2,2'-Bithiazole
- Names: Preferred IUPAC name 2,2′-Bi-1,3-thiazole

Identifiers
- CAS Number: 13816-21-2;
- 3D model (JSmol): Interactive image;
- ChemSpider: 715653;
- PubChem CID: 819109;
- CompTox Dashboard (EPA): DTXSID40902751 ;

Properties
- Chemical formula: C_{6}H_{4}N_{2}S_{2}
- Molar mass: 168.23 g·mol^{−1}
- Appearance: white solid
- Density: 1.82 g/cm^{3}
- Melting point: 102.5 °C (216.5 °F; 375.6 K)

= 2,2'-Bithiazole =

2,2'-Bithiazole is an organic compound with the formula (H2C3NS)2. The molecule consists of two thiazole rings linked by a C-C bond. Diverse isomers are possible depending on the carbon atoms that are coupled, but the 2,2' isomer is common. The compound was first prepared by Ullmann coupling of 2-bromothiazole using copper metal.

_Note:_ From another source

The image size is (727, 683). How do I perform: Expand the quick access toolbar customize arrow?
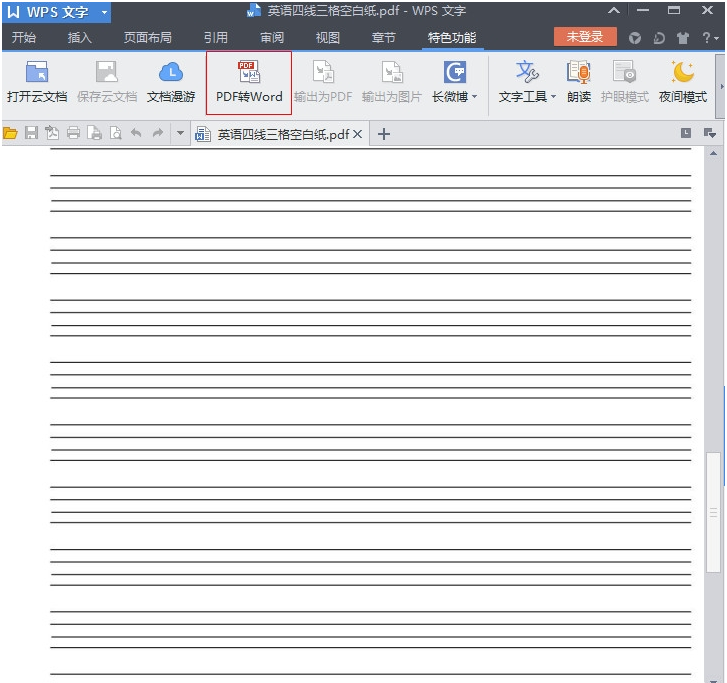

2,2'-Bithiazole is planar, according to X-ray crystallography.
==Occurrence==

Bleomycin A2, a bithiazole-containing natural product

2,2'-Bithiazole itself is mainly of academic interest, but substituted, isomeric bithiazoles have attracted attention in medicinal chemistry. Naturally occurring bithiazoles are derived from cysteine, as are most naturally occurring thiazoles. Well-studied derivatives are the bleomycins, which feature 2,4'-bithiazole incorporated into glycopeptides. The cystothiazoles are another family of bithiazoles, but they feature 2,5-linkage. Luciferin contains a benzothiazole subunit linked to a thiazolidine (dihydrothiazole) via a 2,2' linkage.

2,2'-Bithiazole forms a variety of coordination complexes.